Witching Hour

THE ROYAL OAK, STAFFORDSHIRE – “The country is already a powder keg, and now we’ve lost Christmas.”

As Danger Zone by Kenny Loggins plays over the pub speakers, Tim Price’s grim email hits all the harder.

It’s not a sunny observation from our resident value investor, but I don’t fault it. Considering the myriad political divides and tensions strangling it, one has to wonder just how much more strain our United Kingdom can take.

While I agree with Tim’s sentiment however, I expect the government to ease the restrictions around December/January so BoJo can say he’s saved Christmas like some political Santa Claus.

I’ll be hosting a conference call with Tim for his readers at The Price Report next week. The man never holds back, which always makes for an explosive discussion. As author of The War on Cash, it’ll be interesting to hear what he makes of the latest steps from the government toward Financial Martial Law…

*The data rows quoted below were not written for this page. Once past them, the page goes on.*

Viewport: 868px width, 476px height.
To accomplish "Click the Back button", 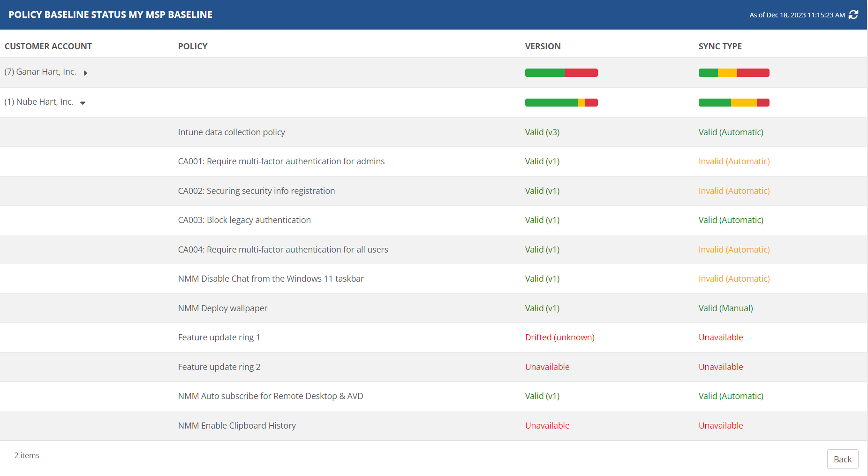I will click(842, 459).
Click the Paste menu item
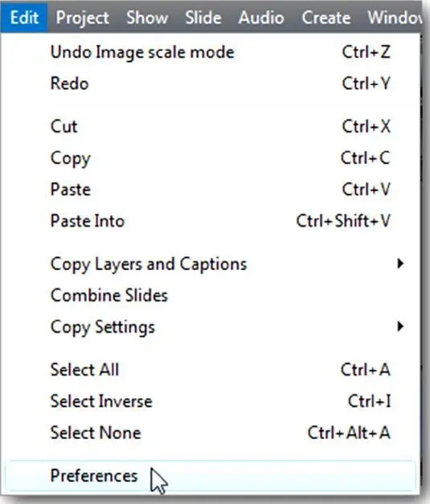 click(x=211, y=190)
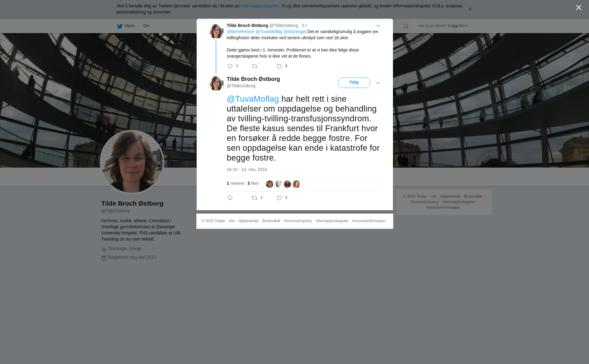Like the main tweet with heart icon
This screenshot has height=364, width=589.
coord(279,198)
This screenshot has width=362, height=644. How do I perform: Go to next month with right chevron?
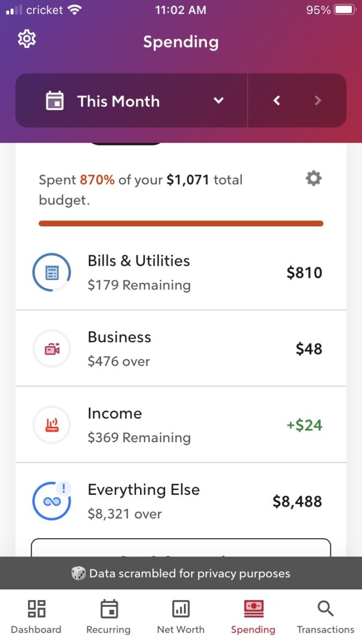tap(318, 100)
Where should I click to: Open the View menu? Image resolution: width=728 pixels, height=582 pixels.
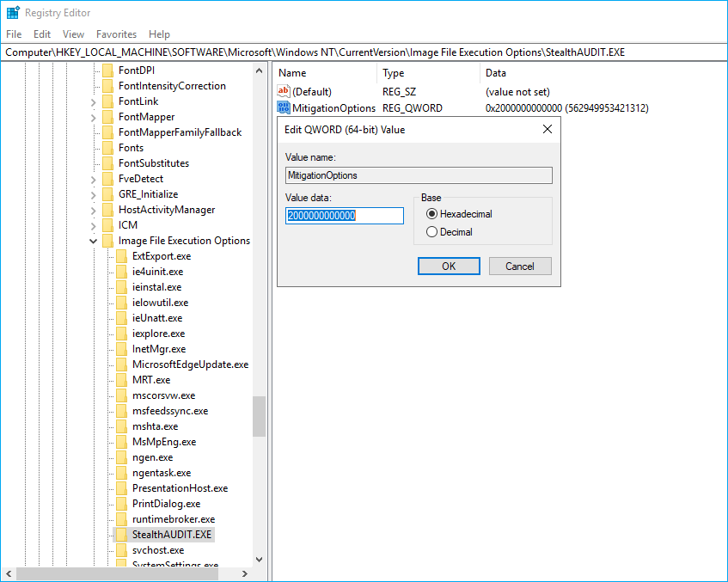[73, 34]
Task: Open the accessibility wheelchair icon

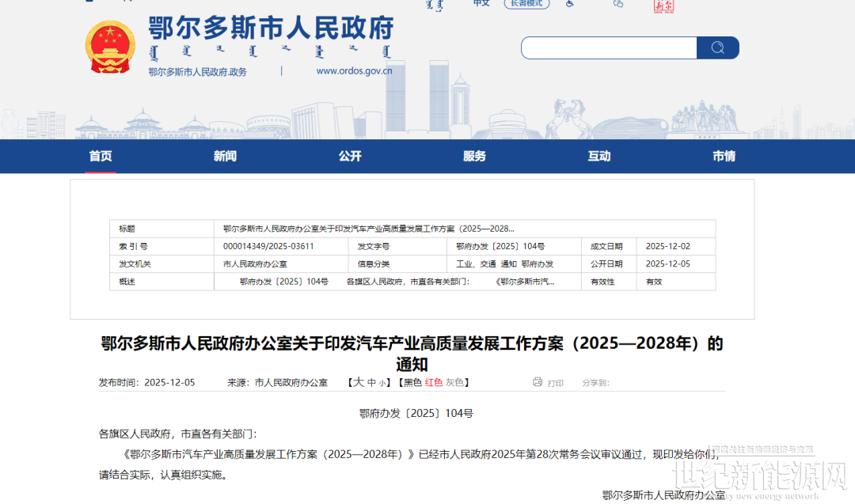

But in the meantime, I want to know what you make of the new restrictions imposed across the UK. I told you a poll would be coming in yesterday’s note, and here it is. Just click the answer you agree with, and then come back to this email:

Do you think the new lockdown measures (UK) are necessary?

If my inbox is any guide to what Capital & Conflict readers make of the new WuFlu restrictions, the answer is a resounding-

… Well, I’ll wait until I get the poll results before I share them. But I’ll publish them soon, I promise!

Now, back to the markets…

Fake Texodus?

In yesterday’s note, I showed you a chart of a sudden “Texodus” – investors pulling more money out of the tech-heavy Nasdaq index than they have since the dotcom bust. However, it’s become evident that I was too early to claim that the market was coming around to Charlie Morris’s directive – to “Beware the Nasdaq”.

For right after the Nasdaq tracker fund $QQQ suffered its largest outflow of cash in two decades… it had its largest inflow of cash over the same period. That’s right – investors yanked $3.48 billion out of the ETF… and then put $4.16 billion back into it at the next trading session!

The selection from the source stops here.